- **WHAT THE EXERCISE ASKS**
Lines outside the range are not wanted. Give again exactly the lines between the line holding "The image size is (1556, 466)." and the line holding "Screen dimensions: 865x655", inclusive, from the listing below.

Top of DATA TO USE

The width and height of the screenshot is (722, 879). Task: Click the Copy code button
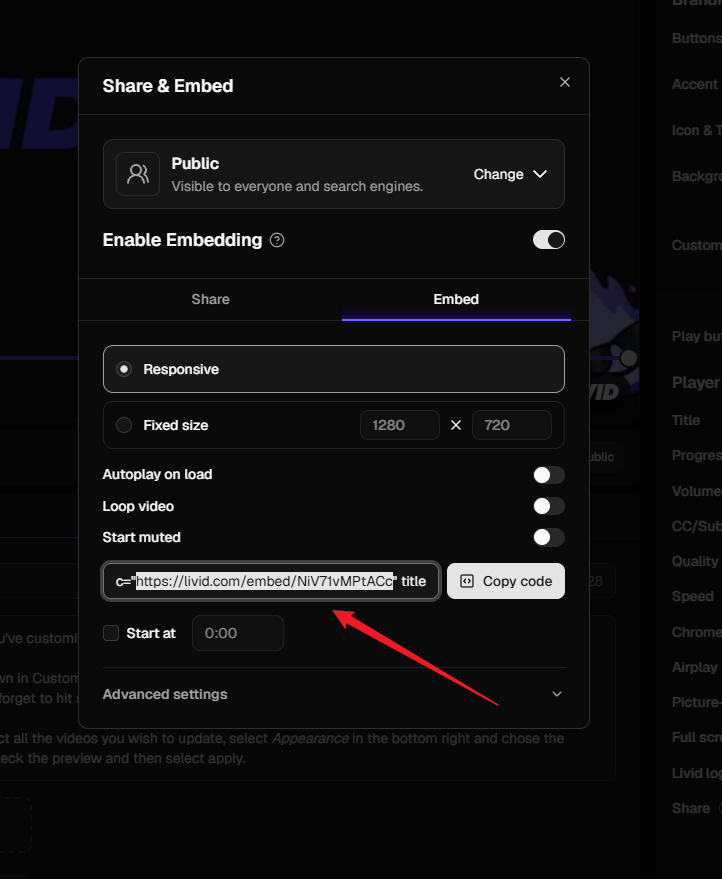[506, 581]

Bottom of DATA TO USE
Top of DATA TO USE

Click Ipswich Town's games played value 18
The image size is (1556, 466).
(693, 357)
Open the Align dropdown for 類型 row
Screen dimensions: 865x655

Bottom of DATA TO USE

- **ANSWER TO THE PROBLEM**
The image size is (1556, 466).
(693, 357)
Open the Align dropdown for 類型 row
Screen dimensions: 865x655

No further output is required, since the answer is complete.